There was little variation in tackle used by different anglers. The use of heavy ‘bombs’ was imperative and Glo-bugs were popular. However, we soon discovered the effectiveness of a Hare and Copper or Pheasant Tail nymph with a good number of large brownies, including three double-figure fish caught on them.
No need for a surgically precise leader up there! The weight of the ‘bomb’ is enough to propel any nylon forward. However, in saying that, I still tapered my 10A leader from 12 lb to 10 lb to 8 lb Maxima. From the ‘bomb’ I’d have up to 2A of 6 lb tippet and then my nymph. Some people considered this too light but I had no problems with it and lost no more flies than others using heavier tippet.

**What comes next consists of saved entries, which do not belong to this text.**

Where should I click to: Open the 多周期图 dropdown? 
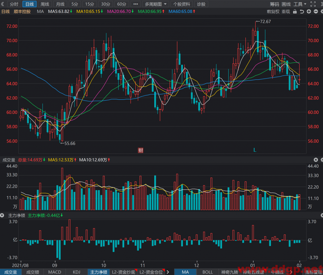pos(156,4)
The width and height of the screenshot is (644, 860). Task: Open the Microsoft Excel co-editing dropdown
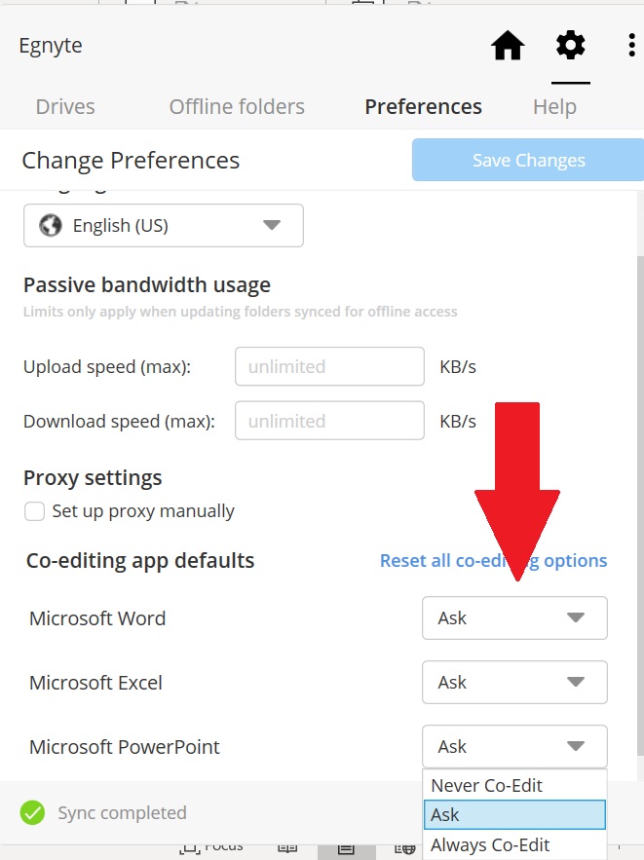tap(513, 683)
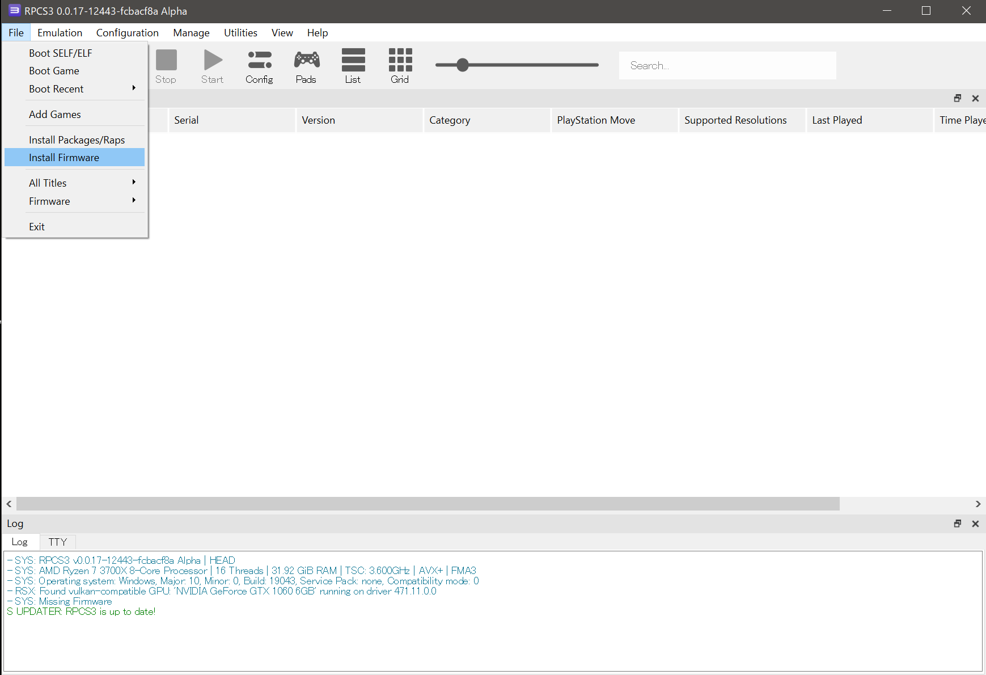Open Config settings from the toolbar

click(259, 66)
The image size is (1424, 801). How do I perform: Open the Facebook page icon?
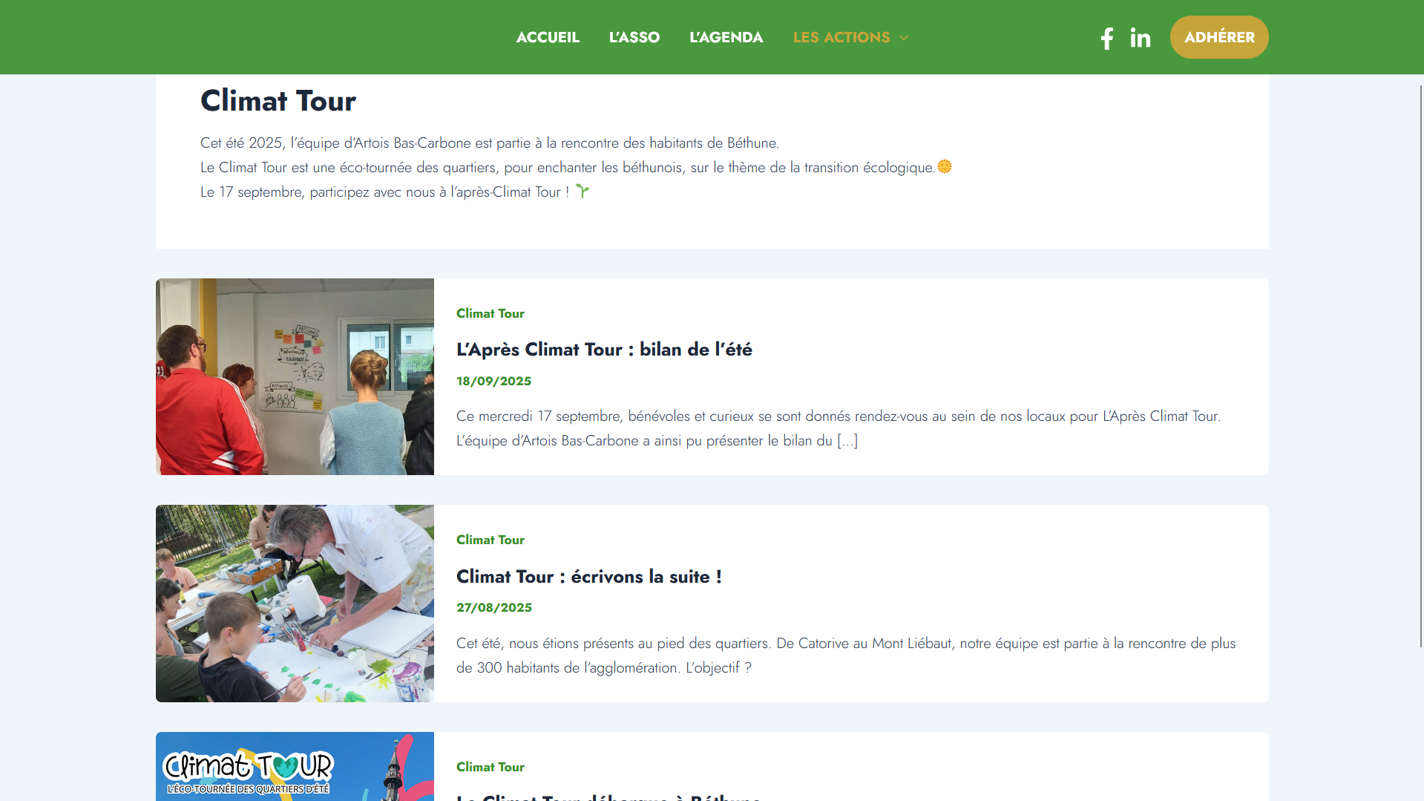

My final impressions of the “Big T”, FANTASTIC!
If you get the opportunity to fish the Tongariro, then grab it. There are ample opportunities to catch good numbers of quality fish and experience the flyfishing ‘culture’ that is Turangi. The advent of ash in the river from Mt Ruapehu has anglers in two camps, with regard to the effection the fishery. From an outsiders point of view and as a new kid on the Tongariro’s block, I have to say we still experienced top quality angling. However, it saying that we put in long hours and it was simply a case of learning where not to fish, ie, in the sandy and silty areas. The colour of the river isn’t particularly aesthetic, nor is the occasional smell of sulphur but ultimately the fish still have to travel up the river.
We all take home fond memories of our fishing trips and certainly won’t forget out triple hook-up in the Cliff Pool with Mike desperately trying to make it a quad. Neither will I forget fishing in the snow (my hands won’t let me) and ultimately the great camaraderie. Oh yeah, Tongariro River Trout fishing, I’ll be back!